Да, я единственный такой в мире.
Видите ли вы или допускаете ли вы для себя возможность еще каких-то стран, в политической жизни которых вы будете участвовать?
Нет, потому что в случае Украины с Грузией, да, я единственный такой в мире, который сейчас в двух странах, после Симона Боливара такого не было. Но я жил в Украине много лет, у меня много эмоциональных историй с Украиной, я инвестировал значительную часть своей жизни в Украине и то же самое с Грузией.

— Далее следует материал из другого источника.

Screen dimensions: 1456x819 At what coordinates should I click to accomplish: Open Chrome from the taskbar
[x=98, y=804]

Поэтому, если честно, в Грузии меня всегда чуть-чуть считали иностранцем, и это мне помогало, потому что у меня был взгляд со стороны. И здесь то, что я чуть-чуть иностранец, естественно, еще больше иностранец, чем в Грузии, это тоже помогает, потому что здесь нужен тоже человек со стороны сейчас, потому что такая ситуация.

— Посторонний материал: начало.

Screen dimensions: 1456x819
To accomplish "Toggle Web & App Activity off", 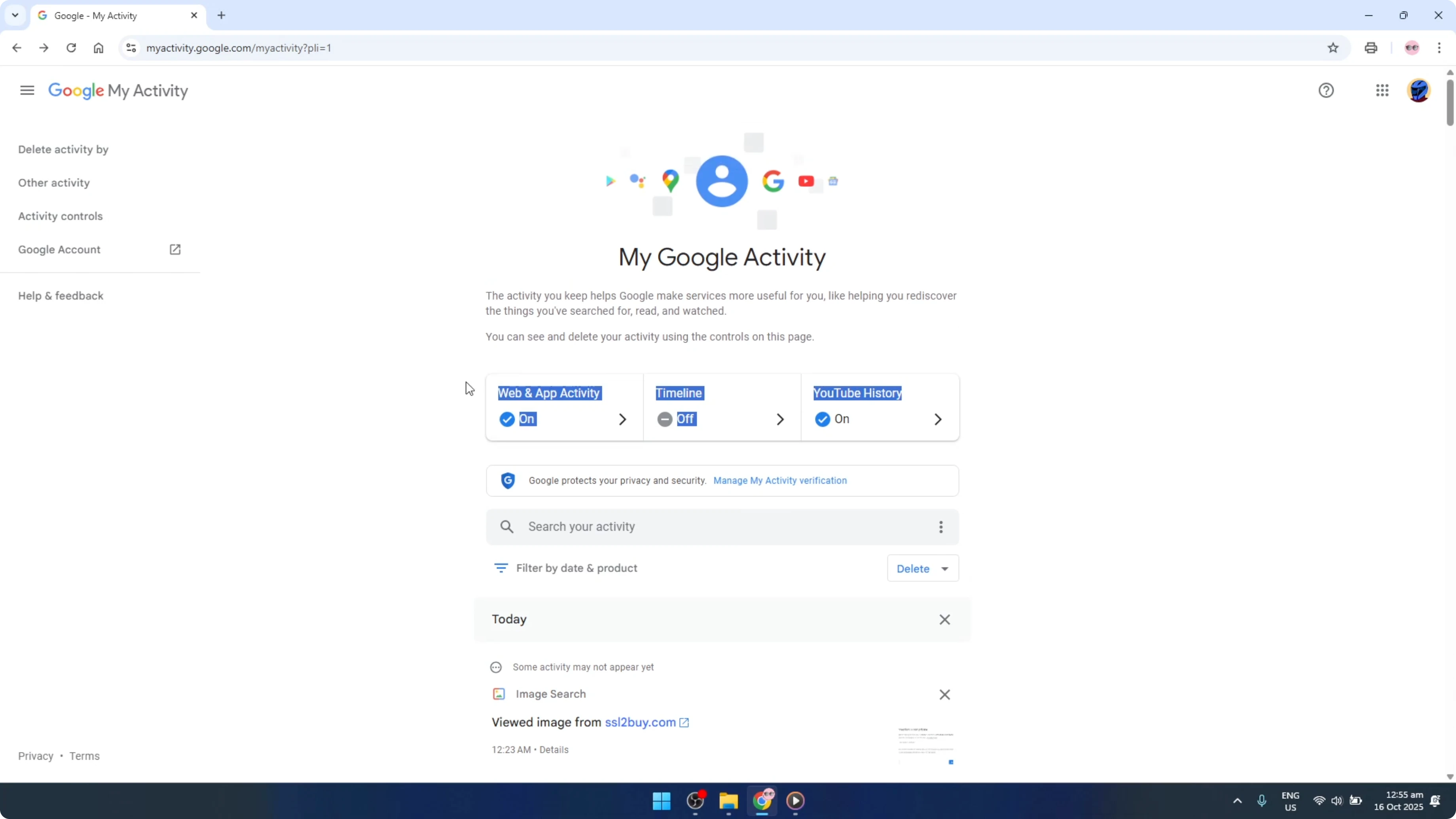I will 507,419.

Но в других странах я так не жил, разве что в Америке три года, и я не считаю, что это сопоставимый пример. Поэтому в свое время, когда часть молдавской оппозиции выдвинула требование, чтобы меня назначили премьером Молдовы, они долго не могли найти премьера, я сказал, что мне это очень лестно, но я понятия не имею, как можно поменять Молдову. Я не премьер-министр по найму, я просто не могу даже рассматривать это предложение.
Благодарю вас. Спасибо большое.
Спасибо вам.
Это была программа «Человек под Дождем», мы были в гостях у Михаила Саакашвили. Спасибо большое!